A few years ago I fell in with a bad crowd and suddenly my plain old white and green snowdrops just weren’t special enough. Of course I took it personally and felt a little less special myself, so in an attempt to keep as super special as any good snowflake can be I started searching for some slightly ‘different’ drops. Who would have thought it would come to this.
Collecting snowdrops in the US isn’t quite as easy as collecting something like daylilies. The epicenter for variations and interest in the little bulbs is focused in their native Europe, and a little springtime obsession revolving around these tiny plants probably doesn’t even raise an eyebrow over there. I bet in some locales it’s even embraced. Here not so much, especially here in the hills of NE Pennsylvania where winter lingers. Our snowdrop season passes quietly (here and there between dramatic weather events) and I’m left to enjoy my now super-special snowdrops all on my own… with maybe just a few too many shares of online photos.

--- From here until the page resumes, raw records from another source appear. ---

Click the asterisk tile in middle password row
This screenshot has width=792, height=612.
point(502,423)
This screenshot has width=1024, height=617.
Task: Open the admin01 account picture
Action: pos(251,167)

Might as well go completely overboard and put together an online collection of my goodies. Better databases exist from UK, German, and Dutch growers but here’s a collection of garden photos from the backyard (and front) of a US gardener. I guess it goes without saying that although American sources of snowdrops are fairly limited, all of these are available here in the States to a moderately fanatical collector, and given enough time or money there is even some hope for the most isolated North American galanthophile. You just have to start with one bulb and a bunch of patience.
So here goes.
Art Nouveau is a tough snowdrop to start with. It’s so fancy and has nearly all the extras which snowdrop lovers look for that the later drops might compare as just a bit plain. This one is a decent grower which stays nicely upright, the extra-long inners with greentips everywhere are even further highlighted with an artfully curved spathe over the top of the bloom.
Brenda Troyle is a big sturdy drop and qualifies as one of my favorites. It’s perfectly simple and pure and elegant and of course that’s entirely my own biased opinion.

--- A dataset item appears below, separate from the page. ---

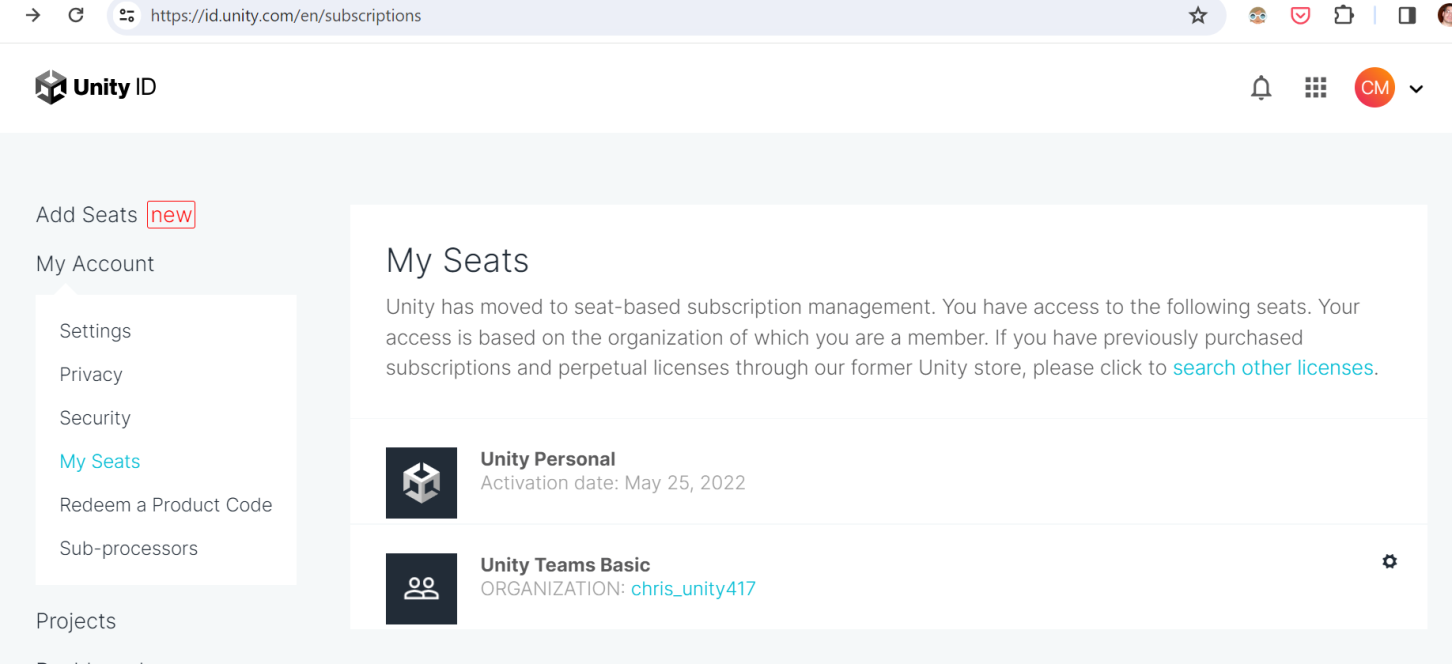
Task: Toggle the browser side panel
Action: (1407, 16)
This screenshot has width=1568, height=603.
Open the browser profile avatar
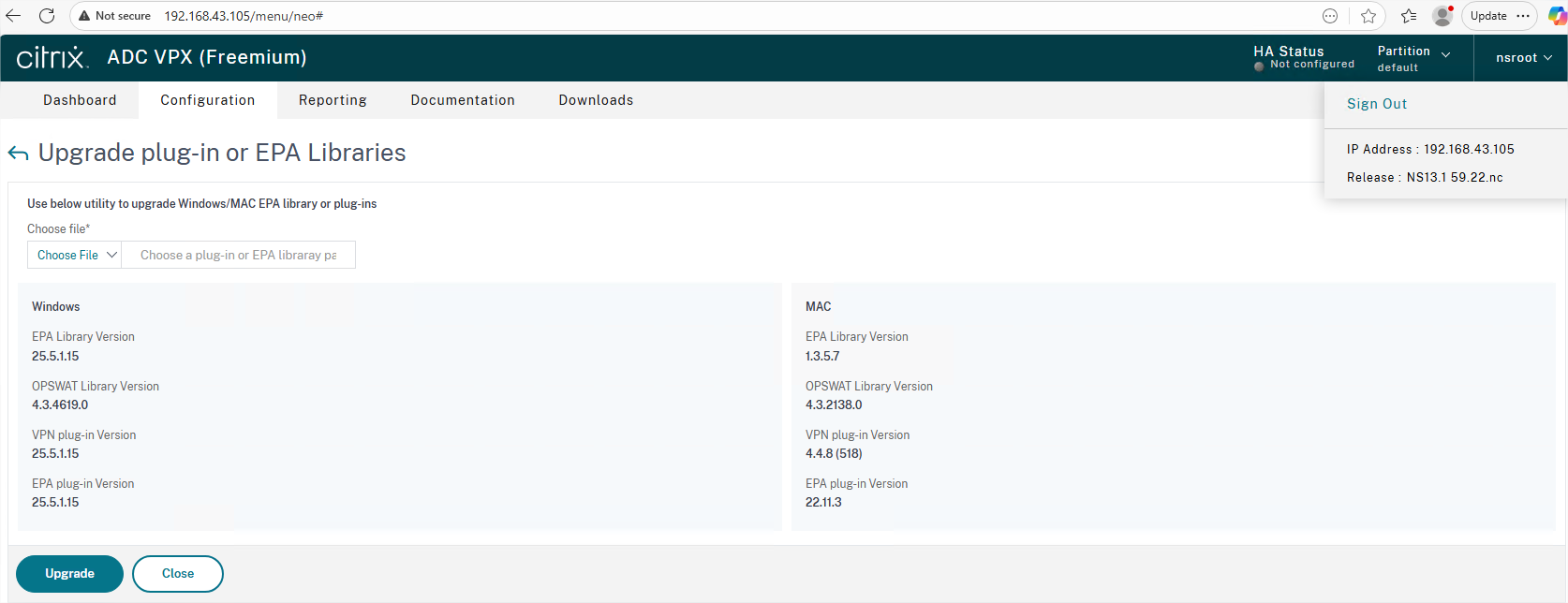coord(1442,16)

Comet has been a mess for me. The earliest leaf tips all go mushy, I pick them off, they try growing again, I pick them off a little more, and eventually he pulls through. the flowers on the other hand just shoot up like their celestial namesakes and arch nicely with large flowers just touched by a brush of green. But those leaves… he seems to be doing well enough in spite of it though and is a decent grower, and word is this is just a phase he’ll grow out of.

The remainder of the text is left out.